The intersection of far-right politics and law enforcement attitudes and practices encompasses gender as well. The far-right is committed to violently upholding misogyny and patriarchy—the shooter who killed two women and wounded five others at a Tallahassee, Florida yoga studio last Friday posted a series of racist and misogynistic videos on YouTube—and this has parallels in law enforcement. Cory Newland, one of the Elkhurst officers who assaulted the handcuffed suspect, was previously suspended for failing to report a woman’s domestic violence complaint and then lying to his superiors about it. From the early 1980s through the late 1990s, the Philadelphia Police Department systematically dismissed the complaints of women who filed sexual assault reports as “unfounded,” putting nearly a third of all rape complaints in what a reporter described as a “bureaucratic dead zone.” Police officers who look the other way on domestic violence allegations and bury rape charges are practicing misogyny and defending patriarchy just as surely as the men committing abuses.
What can be done? A positive first step would be to avoid strained credulity when talking about the relationship between the far-right and the police. Reitman described in her article how Virginia state troopers “inexplicably” stood by and did nothing as a Ku Klux Klan member fired a gun at an African American counterprotestor at the Unite the Right rally in Charlottesville last year.

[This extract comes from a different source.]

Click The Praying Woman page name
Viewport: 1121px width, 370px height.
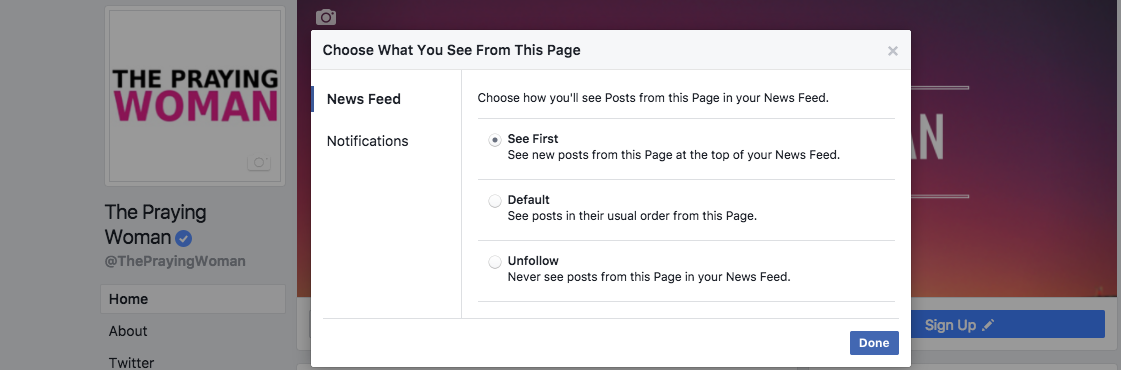point(155,224)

It would be immensely helpful if the media and policymakers avoided framing police inaction in the face of right-wing violence as “inexplicable.” Doing so ignores a compelling and evidence-based explanation: police ignore far-right extremists because they agree with them.
David Austin Walsh is a PhD candidate in history at Princeton University. His dissertation is on the relationship between the far right and the American conservative movement in the mid-20th century. His work has appeared in the Washington Post, the Guardian, Dissent, and the Washington Monthly, among other publications.